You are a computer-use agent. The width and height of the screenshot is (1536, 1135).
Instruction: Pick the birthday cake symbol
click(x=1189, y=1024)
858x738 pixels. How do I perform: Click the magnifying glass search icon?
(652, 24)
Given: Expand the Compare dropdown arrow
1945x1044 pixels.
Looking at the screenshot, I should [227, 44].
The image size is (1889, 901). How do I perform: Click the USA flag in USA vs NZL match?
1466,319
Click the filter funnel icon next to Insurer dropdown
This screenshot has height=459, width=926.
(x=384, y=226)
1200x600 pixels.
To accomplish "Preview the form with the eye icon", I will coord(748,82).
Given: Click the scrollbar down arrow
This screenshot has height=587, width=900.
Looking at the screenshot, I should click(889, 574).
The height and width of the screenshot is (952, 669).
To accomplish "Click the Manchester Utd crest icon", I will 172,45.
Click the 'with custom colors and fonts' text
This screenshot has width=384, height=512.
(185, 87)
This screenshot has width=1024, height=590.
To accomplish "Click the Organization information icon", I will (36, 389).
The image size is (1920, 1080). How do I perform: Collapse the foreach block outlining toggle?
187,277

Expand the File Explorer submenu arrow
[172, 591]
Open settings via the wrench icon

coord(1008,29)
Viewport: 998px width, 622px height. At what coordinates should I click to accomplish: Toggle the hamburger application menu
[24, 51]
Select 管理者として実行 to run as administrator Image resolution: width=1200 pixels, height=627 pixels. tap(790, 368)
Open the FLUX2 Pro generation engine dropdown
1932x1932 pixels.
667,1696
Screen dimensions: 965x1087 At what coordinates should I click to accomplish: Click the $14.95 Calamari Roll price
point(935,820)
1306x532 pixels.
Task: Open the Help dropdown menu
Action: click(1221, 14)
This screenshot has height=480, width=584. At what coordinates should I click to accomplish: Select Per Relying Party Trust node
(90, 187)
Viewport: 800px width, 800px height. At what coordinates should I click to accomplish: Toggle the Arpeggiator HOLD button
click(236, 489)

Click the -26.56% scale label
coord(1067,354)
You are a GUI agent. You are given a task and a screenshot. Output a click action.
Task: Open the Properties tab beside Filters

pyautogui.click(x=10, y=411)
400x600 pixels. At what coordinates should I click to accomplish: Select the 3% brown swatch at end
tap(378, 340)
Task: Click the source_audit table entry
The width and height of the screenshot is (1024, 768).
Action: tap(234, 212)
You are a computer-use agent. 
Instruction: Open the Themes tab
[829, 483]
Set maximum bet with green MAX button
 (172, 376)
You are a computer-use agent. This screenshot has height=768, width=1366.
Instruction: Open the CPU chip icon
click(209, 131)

*****

Zadanie:
We fragmencie materiału, który otwiera wiersz zawierający „The image size is (1920, 1080).”, a zamyka wiersz zawierający „pyautogui.click(x=10, y=411)”, zamień „hamburger” na „kebab”. Podaj tylko ten fragment, bez innych zmian.

Wynik końcowy:
The image size is (1920, 1080). How do I perform: Collapse the foreach block outlining toggle?
187,277

Expand the File Explorer submenu arrow
[172, 591]
Open settings via the wrench icon

coord(1008,29)
Viewport: 998px width, 622px height. At what coordinates should I click to accomplish: Toggle the kebab application menu
[24, 51]
Select 管理者として実行 to run as administrator Image resolution: width=1200 pixels, height=627 pixels. tap(790, 368)
Open the FLUX2 Pro generation engine dropdown
1932x1932 pixels.
667,1696
Screen dimensions: 965x1087 At what coordinates should I click to accomplish: Click the $14.95 Calamari Roll price
point(935,820)
1306x532 pixels.
Task: Open the Help dropdown menu
Action: click(1221, 14)
This screenshot has height=480, width=584. At what coordinates should I click to accomplish: Select Per Relying Party Trust node
(90, 187)
Viewport: 800px width, 800px height. At what coordinates should I click to accomplish: Toggle the Arpeggiator HOLD button
click(236, 489)

Click the -26.56% scale label
coord(1067,354)
You are a GUI agent. You are given a task and a screenshot. Output a click action.
Task: Open the Properties tab beside Filters

pyautogui.click(x=10, y=411)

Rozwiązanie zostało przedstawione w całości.